Segundo Ohsawa, o objetivo da macrobiótica é auxiliar-nos a alcançar a autorrealização. Pouco antes de sua morte, entretanto, o sensei lastimou que nenhum de seus discípulos compreendeu-lhe integralmente os ensinamentos.
Ohsawa acreditava que a falta de entendimento se devia ao que ele denominou “pensamento enevoado”. E conforme teorizou, tal pensamento era o resultado de uma saúde precária, que, por sua vez, advinha de uma escolha equivocada dos alimentos. Por isso, os escritos de Ohsawa começaram a apresentar instruções específicas sobre dieta e saúde, ao lado de lembretes sobre os princípios universais. Na verdade, para ele, prática (dieta) e teoria (princípios) eram inseparáveis. Prática sem teoria é perigoso. Teoria sem prática é inútil.
Os anos 1960 e 1970 viram a teoria e a prática macrobióticas florescerem. As duas maiores mudanças ocorreram nos anos 1980 – a introdução da dieta macrobiótica estândar e o surgimento de uma dieta macrobiótica específica para o câncer. Dá-se hoje muita ênfase à dieta e cura e pouca ou nenhuma ênfase à teoria. Creio caber aos orientadores mais antigos (aqueles que iniciaram o movimento nos anos 1960 e 1970) corrigir esta situação.
Há uma tendência nesta direção após décadas de encontros e projetos.
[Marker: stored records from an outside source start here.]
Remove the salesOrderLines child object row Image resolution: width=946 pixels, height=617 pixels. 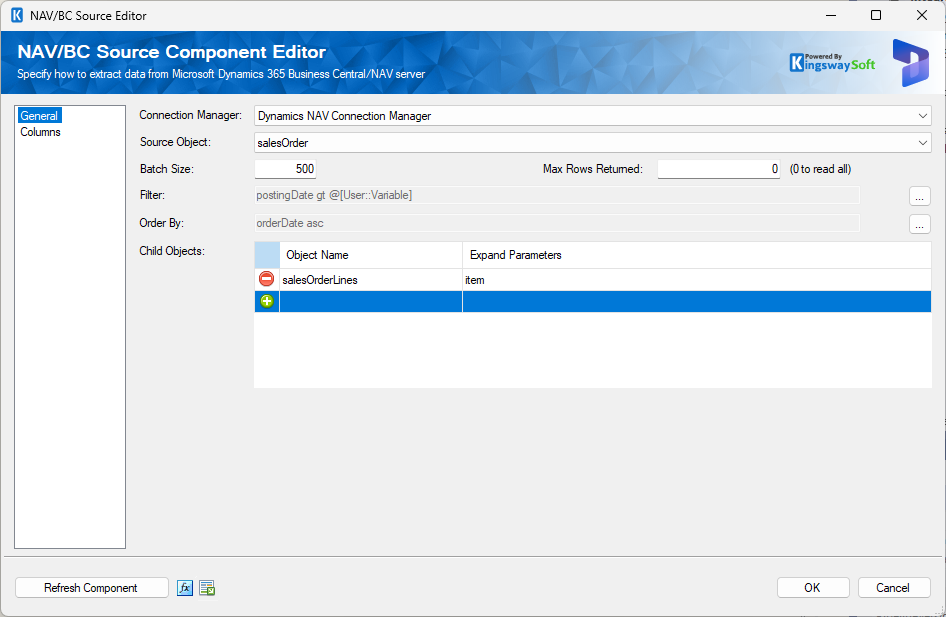click(x=266, y=280)
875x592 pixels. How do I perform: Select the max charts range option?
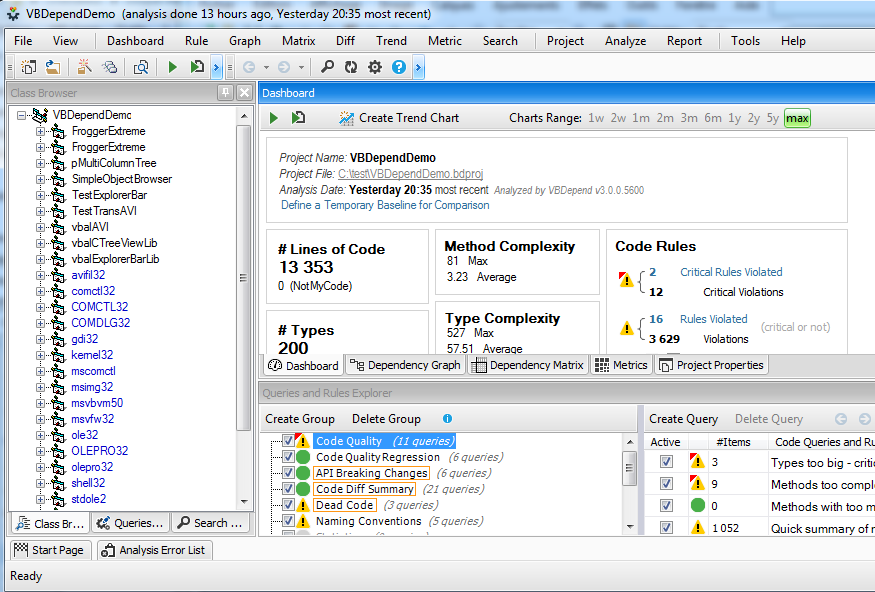coord(797,118)
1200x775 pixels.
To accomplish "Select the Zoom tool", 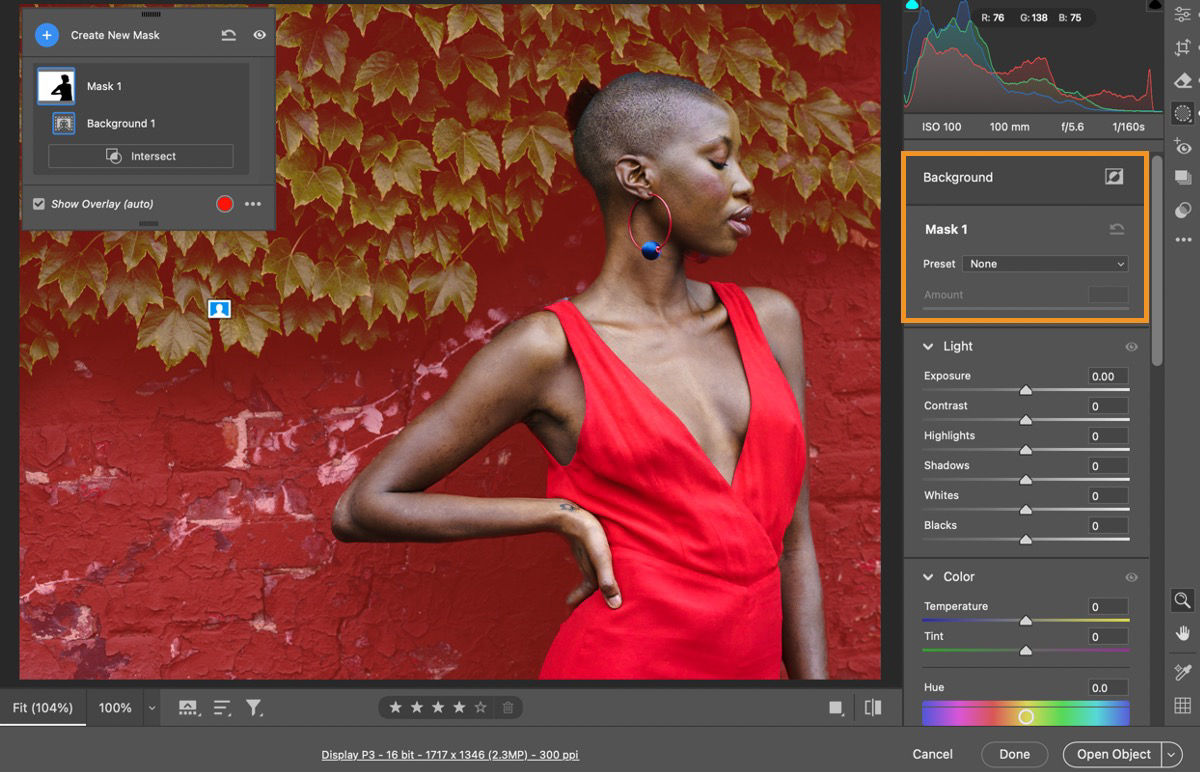I will tap(1183, 600).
Há agora um encontro anual sediado em Portugal, a cada outono, de antigos professores macrobióticos; sem falar das conferências do Instituto Kushi e dos Acampamentos da George Ohsawa Macrobiotic  Foundation. Os resultados estão começando a aparecer.
A saúde da macrobiótica como movimento não difere da nossa saúde individual. No meu caso, aprendi os princípios primeiro, mas depois passei a seguir uma versão estática e prescritiva da macrobiótica. Só obtive melhora quando adotei uma prática fundamentada na teoria macrobiótica, desvencilhando-me das rodinhas laterais - ou seja, quando deixei de seguir cegamente a dieta estândar.
A interpretação da macrobiótica levada a efeito por Ohsawa teve início nos anos 1920 com os princípios. Seguiu-se um período de relativo equilíbrio entre teoria e prática nos anos 1960 e 1970, e a macrobiótica então floresceu. De 1980 a 2000 verificou-se o predomínio da prática (dieta) sobre a teoria (princípios). O curandeirismo talvez tenha se beneficiado com isso. Mas, em minha opinião, o verdadeiro progresso só virá a partir do retorno a uma apropriada ênfase nos princípios e nos objetivos mais amplos da autorrealização.